Knowledge graphs (KGs) are a popular way to organise information based on ontologies or schemas and have been used across a variety of scenarios from search to recommendation. Despite advances in KGs, representing knowledge remains a non-trivial task across industries and it is especially challenging in the biomedical and healthcare domains due to complex interdependent relations between entities, heterogeneity, lack of standardization, and sparseness of data. KGs are used to discover diagnoses or prioritize genes relevant to disease, but they often rely on schemas that are not centred around a node or entity of interest, such as a person. Entity-centric KGs are relatively unexplored but hold promise in representing important facets connected to a central node and unlocking downstream tasks beyond graph traversal and reasoning, such as generating graph embeddings and training graph neural networks for a wide range of predictive tasks. This paper presents an end-to-end representation learning framework to extract entity-centric KGs from structured and unstructured data. We introduce a star-shaped ontology to represent the multiple facets of a person and use it to guide KG creation. Compact representations of the graphs are created leveraging graph neural networks and experiments are conducted using different levels of heterogeneity or explicitness. A readmission prediction task is used to evaluate the results of the proposed framework, showing a stable system, robust to missing data, that outperforms a range of baseline machine learning classifiers. We highlight that this approach has several potential applications across domains and is open-sourced. Lastly, we discuss lessons learned, challenges, and next steps for the adoption of the framework in practice.

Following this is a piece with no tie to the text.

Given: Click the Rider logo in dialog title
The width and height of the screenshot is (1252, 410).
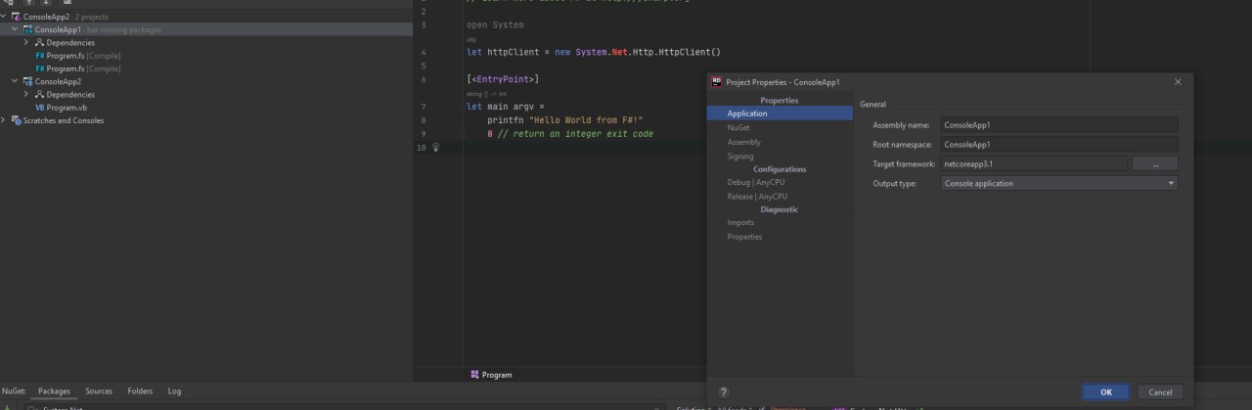Looking at the screenshot, I should pos(717,82).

翻译：知识图谱（KGs）是基于本体或模式组织信息的流行方法，已广泛应用于从搜索到推荐的各种场景。尽管KG技术取得了进展，但在工业领域中表示知识仍是一项艰巨任务，尤其在生物医学和医疗保健领域，由于实体间复杂的相互依赖关系、异质性、缺乏标准化以及数据稀疏性，这一挑战尤为突出。KGs可用于发现诊断结果或优先筛选与疾病相关的基因，但通常依赖于非以感兴趣节点或实体（如人）为中心的模式。以实体为中心的KG相对未被充分探索，但在表示与中心节点相关的重要方面以及解锁超越图遍历和推理的下游任务（例如生成图嵌入和训练图神经网络以执行广泛的预测任务）方面具有潜力。本文提出了一种端到端的表示学习框架，用于从结构化和非结构化数据中提取以实体为中心的KG。我们引入了一种星形本体来表示人的多个方面，并以此指导KG的构建。通过利用图神经网络创建图的紧凑表示，并使用不同级别的异质性或显式性进行实验。采用再入院预测任务评估所提出框架的结果，表明该系统稳定且对缺失数据具有鲁棒性，其性能优于一系列基线机器学习分类器。我们强调该方法在多个领域具有潜在应用，并已开源。最后，我们讨论了经验教训、挑战以及该框架在实践中采用的下一步措施。